One of the next frontiers of search is taking all of the unstructured data spread helter-skelter across the Web and treat it like it is sitting in a nice, structured database. It is easier to get answers out of a database where everything is neatly labeled, stamped, and categorized. As the sheer volume of stuff on the Web keeps growing, keyword search keeps getting closer to its breaking point. Adding structure to the Web is one way to make sense of all that data, and Google is starting the tackle the problem with a Google Labs project called Google Squared, which Marissa Mayer mentioned earlier today at the company’s Searchology briefing.

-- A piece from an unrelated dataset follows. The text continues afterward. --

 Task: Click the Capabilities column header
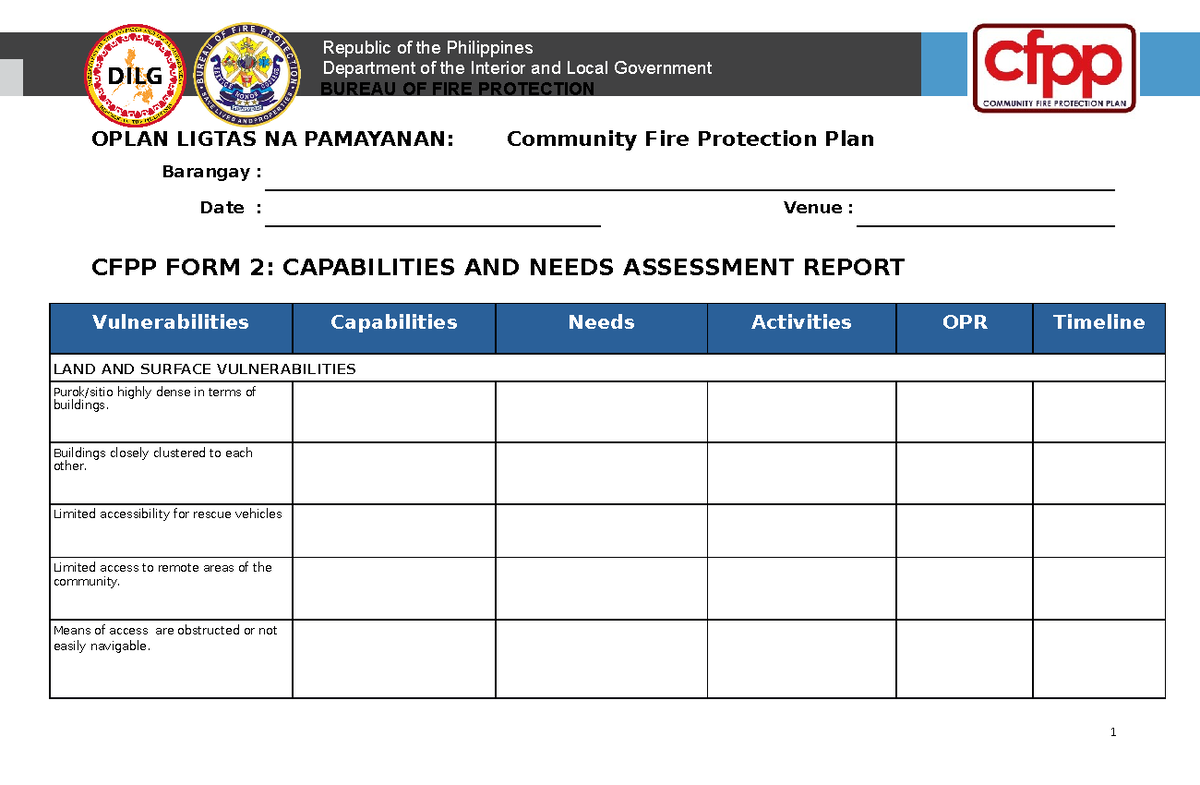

Google Squared extracts data from Web pages and presents them in search results as squares in an online spreadsheet. Michael was at the event and got a personal demo (see video below). From Michael’s Searchology notes:
Google Squared is launching later this month in labs. Google Squared returns search results in a spreadsheet format. It structures the unstructured data on web pages. So a search for Small Dogs returns results with names, description, size, weight, origin, etc., in columns and rows.This type of technology has obvious applications for many types of targeted searches, including product search, health search, scientific searches, you name it. There are dozens of semantic search startups trying to impose structure on the Web to perform similar tricks. Another high-profile search startup which is launching on Monday, Wolfram Alpha, takes a slightly different approach in that it simply ingests massive amounts of information into its own databases where it can query it to its heart’s delight. Already there is a bit of a rivalry between Google and Wolfram because getting back structured results is a major new direction for search.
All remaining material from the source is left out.